> _Task details_: Skip the pictures. Quote every line below, exactly, from the one with "At what coordinates" through the final line.

> _Given entries_:

──────────

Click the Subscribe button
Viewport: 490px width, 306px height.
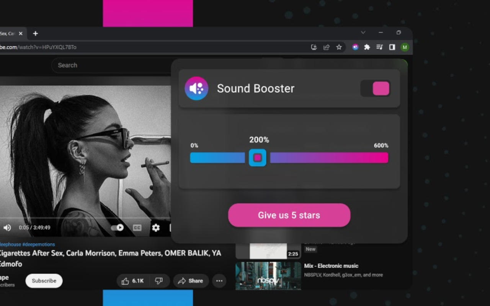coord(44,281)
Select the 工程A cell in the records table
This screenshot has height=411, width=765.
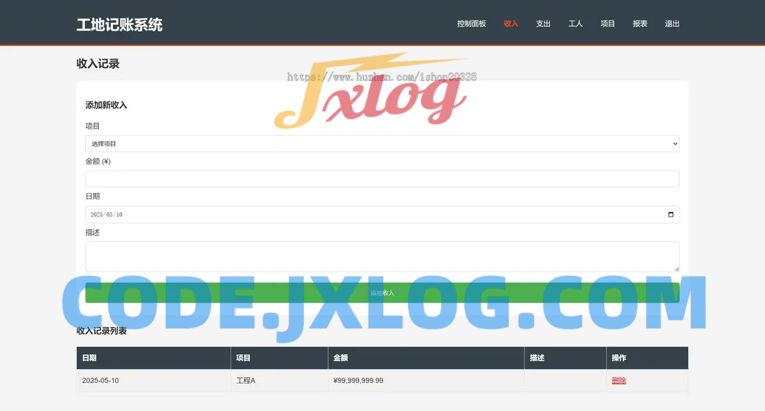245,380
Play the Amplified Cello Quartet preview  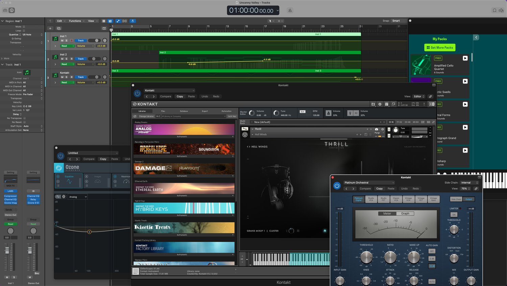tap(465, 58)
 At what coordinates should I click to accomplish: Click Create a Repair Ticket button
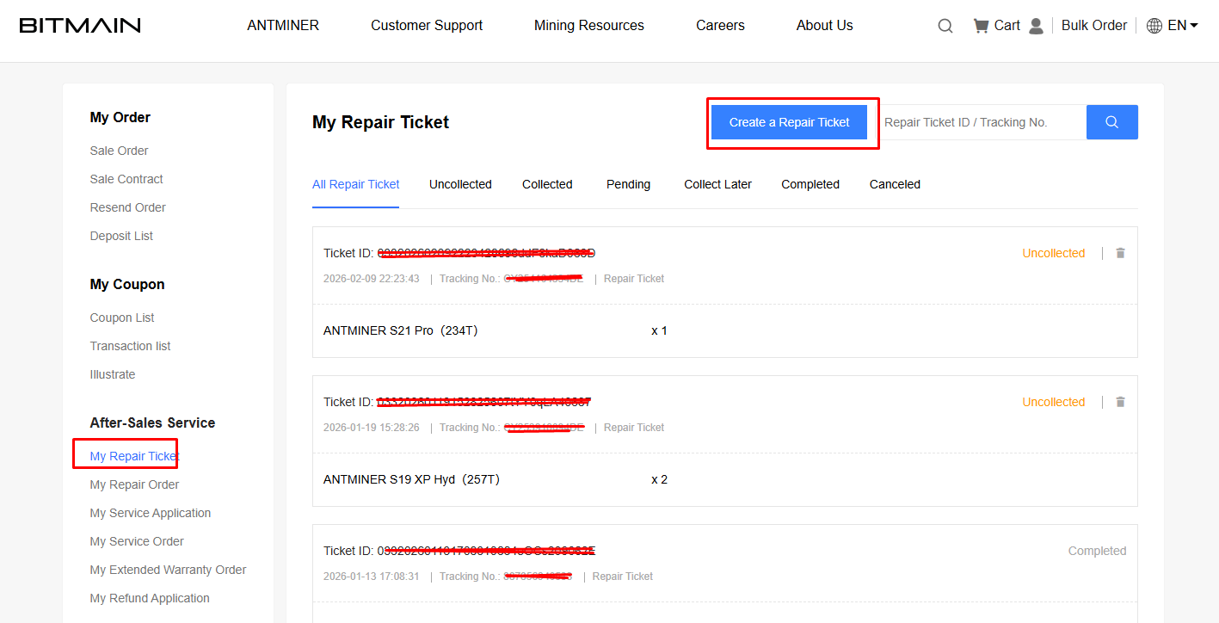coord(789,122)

──────────

> _Problem solution_:
 At what coordinates should I click to accomplish: Click Create a Repair Ticket button
coord(789,122)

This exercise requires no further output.